Unter einer ein bis zwei Meter dicken Mutterbodenschicht lagern jetzt diese Reste, die sich nach unten hin immer mehr verdichten: „Je tiefer, umso schlammiger und nasser ist das Material.“ Weil in den tiefen Schichten der Sauerstoff fehlt, findet dort keine Zersetzung statt. „Die Deponie ist wie ein Schwamm“: Wenn es regnet, steigt der Wasserstand und die Standsicherheit sinkt – alles könnte abrutschen. Die Deponie war ohne jegliche Abdichtung angelegt worden. „Die Deponie ist ein vermeintlich fester Körper, der sich relativ schnell bewegen kann“, warnt Flörke.
Reste werden alle verbrannt
Gefährliche Schadstoffe sollen in der Deponie nicht lagern: Zu 90 Prozent sei es organisches Material. Weil dieses in Müll-Deponien zu viel Platz wegnimmt, soll alles verbrannt werden. Bei der Abfuhr wiederum soll gelten: „Es soll so wenig bewohntes Gebiet wie möglich betroffen sein“, sagt Marcel Flörke. Weder durch Freienohl noch durch Oeventrop sollen die Lastwagen fahren.
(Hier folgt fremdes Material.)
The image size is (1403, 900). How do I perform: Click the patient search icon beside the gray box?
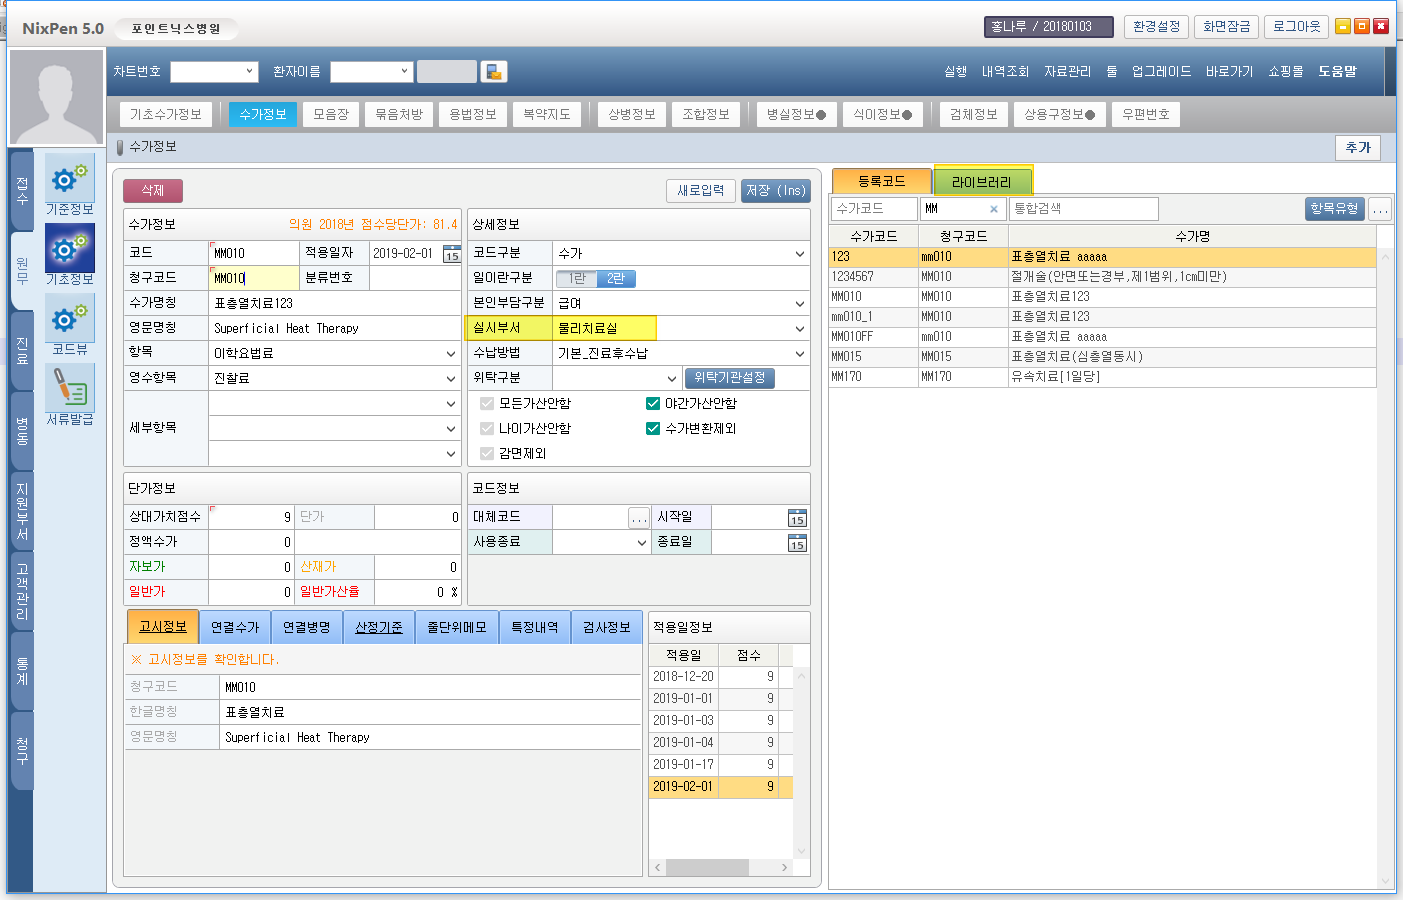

Deshalb wurde der Plan mitten durch den Arnsberger Wald entwickelt: Die Lkw fahren über bestehende Waldwege des Plackwegs bis zur Landstraße 856 am Hirschberger Weg beim Stimm-Stamm-Fernsehturm, dann über die B 55 hinunter zum Autobahnanschluss nach Meschede -- und von dort aus dann über Autobahnen weiter zu Müllverbrennungsanlagen. Wie viele Lkw-Fahrten das sein werden, steht noch nicht fest. Das ist auch abhängig davon, welche Mengen die Anlagen jeweils aufnehmen können. Für Spaziergänger und Radfahrer müssen die Waldwege dann, so die Planung, vermutlich gesperrt werden.
Explosionsgefahr bei Bohrungen
2020 soll der Abbau beginnen, der sich bis 2023/2024 hinziehen wird. Start ist voraussichtlich Ende 2019 auf einem kleinen 70 mal 50 Meter großen Testfeld, auf dem die Deponie erstmals geöffnet wird: Hier soll im Kleinen geprobt werden, wie der Rückbau dann im Großen geschehen soll - etwa, wie Maschinen eingesetzt werden können. Können überhaupt Bagger eingesetzt werden? Oder müssen Förderbänder verwendet werden? Gegen den zu erwartenden Gestank aus der Tiefe wird der Bereich ständig mit einem Sprühnebel beregnet, abends nach den Arbeiten wird die Deponie mit Folien abgedeckt.
Dass die Arbeiten potenziell gefährlich sind, zeigten Bohrungsarbeiten, um die Tiefe und die Standsicherheit zu erkunden: Sie durften nur unter Vollschutz mit Atemschutz und Frischluftzufuhr durchgeführt werden. Durch Methan und Schwefelwasserstoffe in der Tiefe besteht Explosionsgefahr.
Im Freienohler Ausschuss bestand die Sorge um die Zukunft der Waldwege, die ja sicher durch die Lkw beschädigt würden: Um deren Wiederherstellung müsse man sich keine Gedanken machen, versicherte der Mescheder Fachbereichsleiter Klaus Wahle – „angesichts der Millionensummen für den Rückbau sind das Peanuts“.
>>>HINTERGRUND
Auf der Deponie wurden 18 Erkundungsbohrungen durchgeführt, um Bohrkerne aus der Tiefe zu holen.
An vier Stellen wird das Grundwasser gemessen, um festzustellen, ob Schadstoffe ins Grundwasser geraten.
Abwasser aus der Deponie gelangt zu der Kläranlage Arnsberg-Wildshausen.